* [Pixel coordinate grounding data]:
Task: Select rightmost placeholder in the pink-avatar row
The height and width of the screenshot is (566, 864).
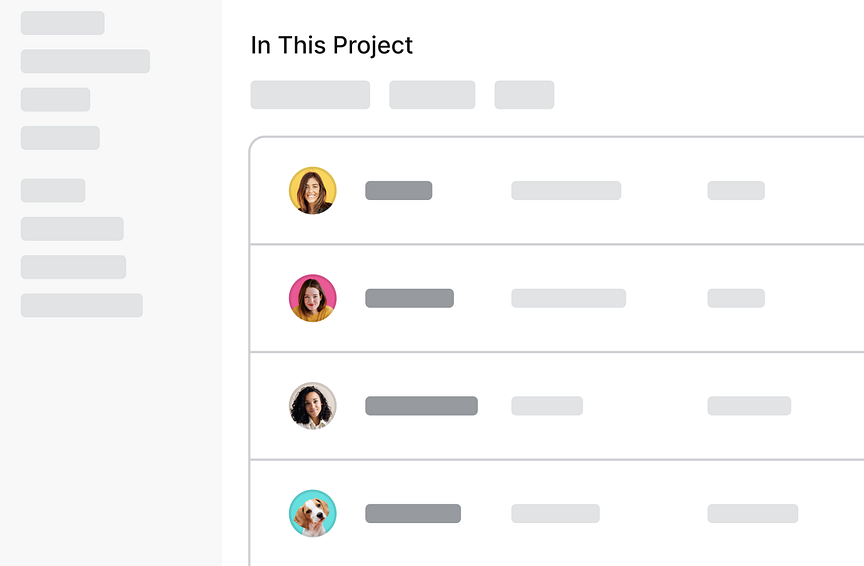Action: point(736,298)
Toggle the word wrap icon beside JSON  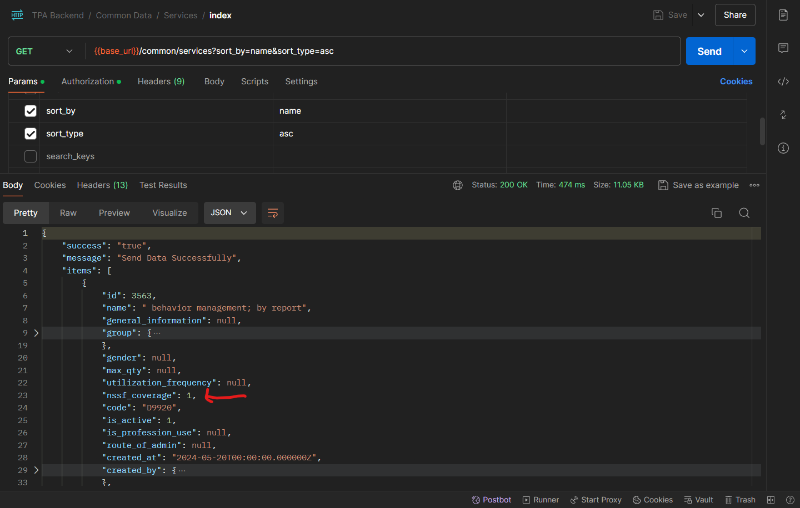(x=272, y=213)
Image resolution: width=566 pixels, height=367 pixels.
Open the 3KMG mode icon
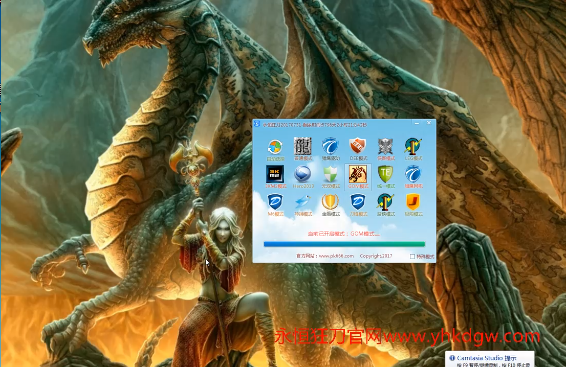click(x=275, y=174)
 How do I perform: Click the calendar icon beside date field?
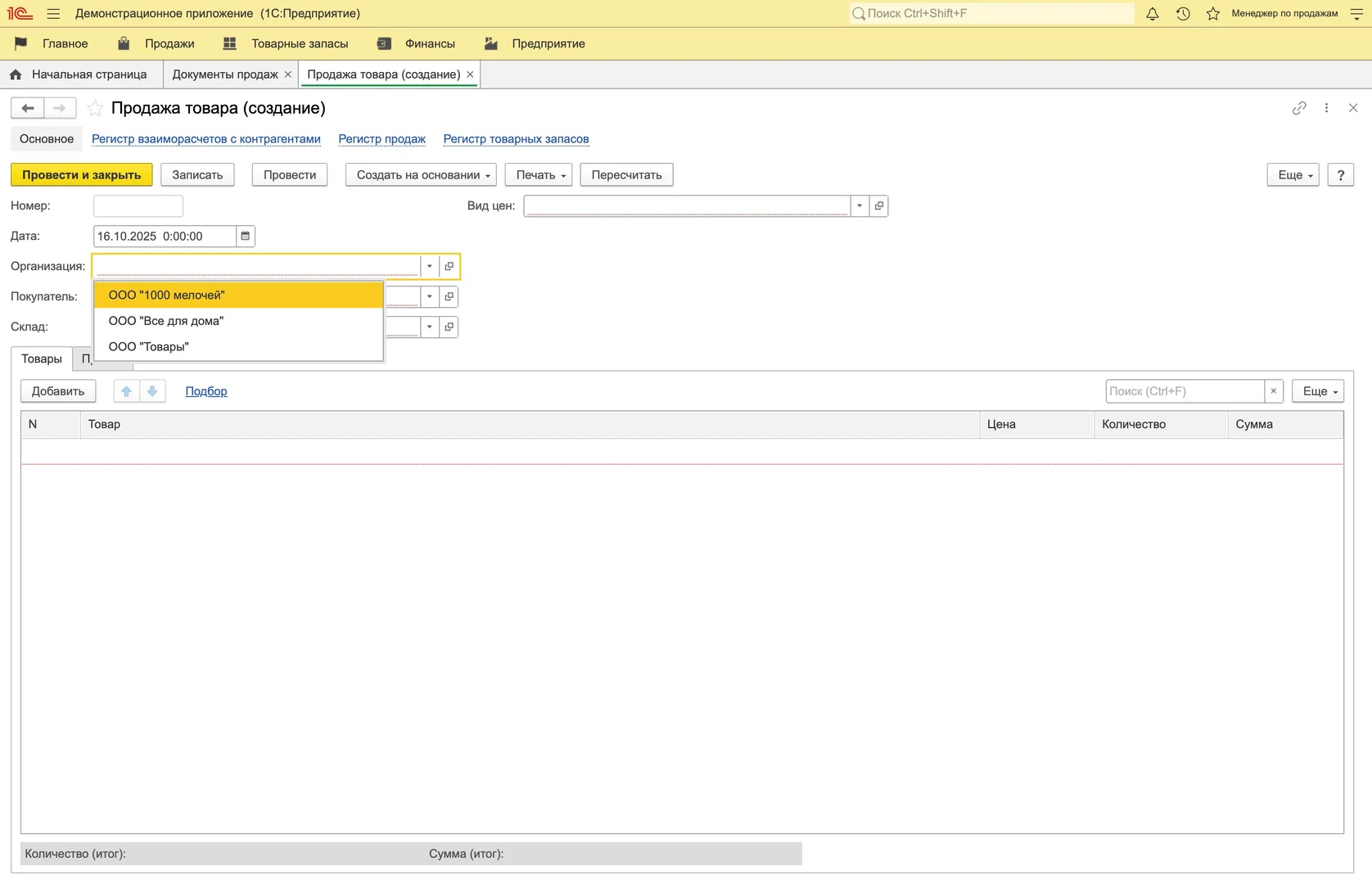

* [EXERCISE BRIEF]:
The expected answer is an exact copy of the lines from the one containing "Open the 3KMG mode icon" through the last line of the entries above, both included, without pictures.

* [ANSWER FOR THIS EXERCISE]:
Open the 3KMG mode icon
click(x=275, y=174)
 How do I perform: Click the calendar icon beside date field?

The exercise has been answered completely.